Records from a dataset
----------

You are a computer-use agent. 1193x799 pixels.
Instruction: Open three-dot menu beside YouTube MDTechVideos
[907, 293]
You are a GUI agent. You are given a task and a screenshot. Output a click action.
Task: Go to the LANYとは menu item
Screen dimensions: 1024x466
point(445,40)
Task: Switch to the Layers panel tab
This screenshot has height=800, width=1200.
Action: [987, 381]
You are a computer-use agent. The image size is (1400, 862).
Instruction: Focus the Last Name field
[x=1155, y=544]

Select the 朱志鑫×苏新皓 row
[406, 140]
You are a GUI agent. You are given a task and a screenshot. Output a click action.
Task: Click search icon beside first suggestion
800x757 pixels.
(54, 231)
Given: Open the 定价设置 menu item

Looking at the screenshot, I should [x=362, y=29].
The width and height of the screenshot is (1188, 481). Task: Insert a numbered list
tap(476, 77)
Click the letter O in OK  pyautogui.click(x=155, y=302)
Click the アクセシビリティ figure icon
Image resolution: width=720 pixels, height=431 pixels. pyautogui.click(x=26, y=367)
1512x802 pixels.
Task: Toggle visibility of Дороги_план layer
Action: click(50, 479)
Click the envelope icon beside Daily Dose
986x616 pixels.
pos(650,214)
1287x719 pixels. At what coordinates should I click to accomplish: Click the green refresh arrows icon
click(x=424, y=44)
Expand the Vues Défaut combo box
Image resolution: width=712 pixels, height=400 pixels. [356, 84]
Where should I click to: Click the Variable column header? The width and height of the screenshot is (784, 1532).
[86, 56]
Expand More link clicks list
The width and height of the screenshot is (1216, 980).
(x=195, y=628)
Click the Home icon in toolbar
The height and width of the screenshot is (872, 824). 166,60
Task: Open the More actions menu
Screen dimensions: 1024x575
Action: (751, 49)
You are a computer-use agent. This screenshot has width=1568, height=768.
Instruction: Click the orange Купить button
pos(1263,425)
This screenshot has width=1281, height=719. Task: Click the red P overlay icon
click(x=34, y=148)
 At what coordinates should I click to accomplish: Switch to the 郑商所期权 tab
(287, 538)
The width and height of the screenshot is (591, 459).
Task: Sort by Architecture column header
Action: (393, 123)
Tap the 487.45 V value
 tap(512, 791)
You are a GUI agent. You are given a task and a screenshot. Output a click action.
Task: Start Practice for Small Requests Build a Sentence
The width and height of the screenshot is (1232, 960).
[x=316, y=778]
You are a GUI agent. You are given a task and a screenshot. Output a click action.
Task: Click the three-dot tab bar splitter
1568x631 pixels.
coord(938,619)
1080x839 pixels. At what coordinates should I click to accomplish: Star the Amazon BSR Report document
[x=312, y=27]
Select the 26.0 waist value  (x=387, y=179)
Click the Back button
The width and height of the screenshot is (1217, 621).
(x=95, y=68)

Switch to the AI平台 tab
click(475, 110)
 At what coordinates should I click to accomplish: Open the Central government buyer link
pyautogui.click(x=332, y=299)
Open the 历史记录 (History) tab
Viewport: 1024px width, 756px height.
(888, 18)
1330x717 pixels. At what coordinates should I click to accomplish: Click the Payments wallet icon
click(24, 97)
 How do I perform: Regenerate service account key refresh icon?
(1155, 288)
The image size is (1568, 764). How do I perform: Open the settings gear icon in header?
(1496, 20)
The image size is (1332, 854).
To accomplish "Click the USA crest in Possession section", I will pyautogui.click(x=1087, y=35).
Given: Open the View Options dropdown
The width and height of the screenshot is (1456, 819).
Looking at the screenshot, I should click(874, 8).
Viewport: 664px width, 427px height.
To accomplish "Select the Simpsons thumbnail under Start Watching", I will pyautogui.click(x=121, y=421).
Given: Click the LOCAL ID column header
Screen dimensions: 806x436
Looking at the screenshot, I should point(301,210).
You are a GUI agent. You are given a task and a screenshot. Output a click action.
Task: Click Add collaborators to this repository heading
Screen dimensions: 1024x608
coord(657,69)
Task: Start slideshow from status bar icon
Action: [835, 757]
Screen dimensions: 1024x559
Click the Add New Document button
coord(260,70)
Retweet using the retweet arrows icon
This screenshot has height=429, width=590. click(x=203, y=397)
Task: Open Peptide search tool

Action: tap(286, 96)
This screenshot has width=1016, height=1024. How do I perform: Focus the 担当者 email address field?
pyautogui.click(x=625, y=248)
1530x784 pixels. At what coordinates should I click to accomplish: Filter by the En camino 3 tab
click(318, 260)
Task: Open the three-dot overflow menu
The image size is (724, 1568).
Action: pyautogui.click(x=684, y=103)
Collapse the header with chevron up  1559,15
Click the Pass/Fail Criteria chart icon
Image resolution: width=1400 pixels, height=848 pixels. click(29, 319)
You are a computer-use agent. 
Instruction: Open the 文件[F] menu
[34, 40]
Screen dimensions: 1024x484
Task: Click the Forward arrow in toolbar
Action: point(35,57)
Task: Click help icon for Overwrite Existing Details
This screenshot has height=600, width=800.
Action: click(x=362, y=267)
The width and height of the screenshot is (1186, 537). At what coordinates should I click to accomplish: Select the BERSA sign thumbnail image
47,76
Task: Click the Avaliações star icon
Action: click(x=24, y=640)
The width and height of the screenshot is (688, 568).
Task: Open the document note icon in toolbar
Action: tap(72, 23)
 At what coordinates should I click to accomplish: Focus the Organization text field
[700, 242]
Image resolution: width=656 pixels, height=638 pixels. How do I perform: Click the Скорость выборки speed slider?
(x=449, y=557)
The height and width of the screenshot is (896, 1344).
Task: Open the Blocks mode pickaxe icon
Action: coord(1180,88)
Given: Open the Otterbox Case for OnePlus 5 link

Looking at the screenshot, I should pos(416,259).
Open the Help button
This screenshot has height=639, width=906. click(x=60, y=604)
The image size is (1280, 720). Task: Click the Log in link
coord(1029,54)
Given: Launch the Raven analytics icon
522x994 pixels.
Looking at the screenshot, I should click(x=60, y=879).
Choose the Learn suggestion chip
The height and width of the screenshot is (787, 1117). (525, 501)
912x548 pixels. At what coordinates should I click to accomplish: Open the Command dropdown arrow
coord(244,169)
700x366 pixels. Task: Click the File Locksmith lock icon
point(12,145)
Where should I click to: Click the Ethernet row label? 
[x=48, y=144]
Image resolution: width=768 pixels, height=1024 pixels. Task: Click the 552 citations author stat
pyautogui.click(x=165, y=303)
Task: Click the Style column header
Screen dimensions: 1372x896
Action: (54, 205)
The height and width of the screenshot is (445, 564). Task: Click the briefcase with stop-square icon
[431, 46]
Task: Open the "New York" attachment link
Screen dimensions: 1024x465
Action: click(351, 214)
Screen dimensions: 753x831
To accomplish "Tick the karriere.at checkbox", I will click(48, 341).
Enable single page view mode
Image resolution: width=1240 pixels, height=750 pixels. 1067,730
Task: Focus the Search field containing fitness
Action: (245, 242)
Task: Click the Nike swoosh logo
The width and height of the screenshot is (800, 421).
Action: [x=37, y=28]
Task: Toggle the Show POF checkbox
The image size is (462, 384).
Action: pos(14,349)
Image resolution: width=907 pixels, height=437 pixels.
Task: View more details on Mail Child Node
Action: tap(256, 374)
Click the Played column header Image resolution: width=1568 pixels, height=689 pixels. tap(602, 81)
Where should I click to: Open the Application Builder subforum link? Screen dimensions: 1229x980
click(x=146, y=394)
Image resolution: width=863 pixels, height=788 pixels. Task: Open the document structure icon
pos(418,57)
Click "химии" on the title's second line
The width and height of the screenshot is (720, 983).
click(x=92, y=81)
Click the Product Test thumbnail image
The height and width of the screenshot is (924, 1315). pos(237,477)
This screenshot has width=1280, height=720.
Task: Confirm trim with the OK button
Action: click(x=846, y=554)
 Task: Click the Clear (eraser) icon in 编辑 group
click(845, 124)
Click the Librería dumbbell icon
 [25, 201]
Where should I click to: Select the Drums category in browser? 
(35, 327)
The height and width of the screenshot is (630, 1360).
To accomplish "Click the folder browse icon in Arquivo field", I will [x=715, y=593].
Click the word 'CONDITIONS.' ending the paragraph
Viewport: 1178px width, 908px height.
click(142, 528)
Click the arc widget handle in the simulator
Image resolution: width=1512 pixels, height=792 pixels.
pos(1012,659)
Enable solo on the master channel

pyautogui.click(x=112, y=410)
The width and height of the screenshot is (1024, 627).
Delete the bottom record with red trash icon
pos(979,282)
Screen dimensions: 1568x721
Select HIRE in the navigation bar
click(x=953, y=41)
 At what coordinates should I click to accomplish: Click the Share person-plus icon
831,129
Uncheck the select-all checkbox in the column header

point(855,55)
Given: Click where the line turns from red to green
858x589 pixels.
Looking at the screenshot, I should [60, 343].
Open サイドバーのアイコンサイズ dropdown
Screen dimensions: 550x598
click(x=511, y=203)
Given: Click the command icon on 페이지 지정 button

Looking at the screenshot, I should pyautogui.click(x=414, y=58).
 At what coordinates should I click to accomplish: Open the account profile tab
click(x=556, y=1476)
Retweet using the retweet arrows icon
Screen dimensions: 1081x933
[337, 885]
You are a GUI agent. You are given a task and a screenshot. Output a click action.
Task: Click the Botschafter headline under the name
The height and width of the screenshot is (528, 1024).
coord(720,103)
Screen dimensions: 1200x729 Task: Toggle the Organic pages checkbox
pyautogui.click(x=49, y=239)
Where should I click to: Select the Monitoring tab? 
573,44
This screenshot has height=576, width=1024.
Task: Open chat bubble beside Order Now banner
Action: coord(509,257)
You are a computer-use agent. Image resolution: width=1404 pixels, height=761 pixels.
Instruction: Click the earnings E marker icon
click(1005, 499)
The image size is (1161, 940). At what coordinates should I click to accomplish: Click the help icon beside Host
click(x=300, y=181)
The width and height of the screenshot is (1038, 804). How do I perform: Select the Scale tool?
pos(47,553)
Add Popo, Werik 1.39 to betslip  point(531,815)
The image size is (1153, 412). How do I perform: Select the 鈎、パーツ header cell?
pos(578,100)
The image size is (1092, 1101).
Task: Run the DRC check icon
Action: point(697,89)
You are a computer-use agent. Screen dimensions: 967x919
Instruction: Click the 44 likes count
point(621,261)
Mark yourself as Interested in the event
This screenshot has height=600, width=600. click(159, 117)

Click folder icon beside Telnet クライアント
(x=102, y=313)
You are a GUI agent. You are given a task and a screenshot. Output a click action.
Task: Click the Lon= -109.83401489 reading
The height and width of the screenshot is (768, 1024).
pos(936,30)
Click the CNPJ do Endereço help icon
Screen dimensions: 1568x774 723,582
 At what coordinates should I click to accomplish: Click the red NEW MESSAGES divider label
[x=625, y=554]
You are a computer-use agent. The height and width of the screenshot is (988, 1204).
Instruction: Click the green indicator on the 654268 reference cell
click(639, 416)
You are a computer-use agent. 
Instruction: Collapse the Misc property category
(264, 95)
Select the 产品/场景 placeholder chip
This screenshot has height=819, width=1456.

----------

Starting with the line above that holds "Instruction: Open three-dot" and stopping with the line that holds "Task: Switch to the Layers panel tab", reproduce each line exactly, omitting all other lines.

Instruction: Open three-dot menu beside YouTube MDTechVideos
[907, 293]
You are a GUI agent. You are given a task and a screenshot. Output a click action.
Task: Go to the LANYとは menu item
Screen dimensions: 1024x466
point(445,40)
Task: Switch to the Layers panel tab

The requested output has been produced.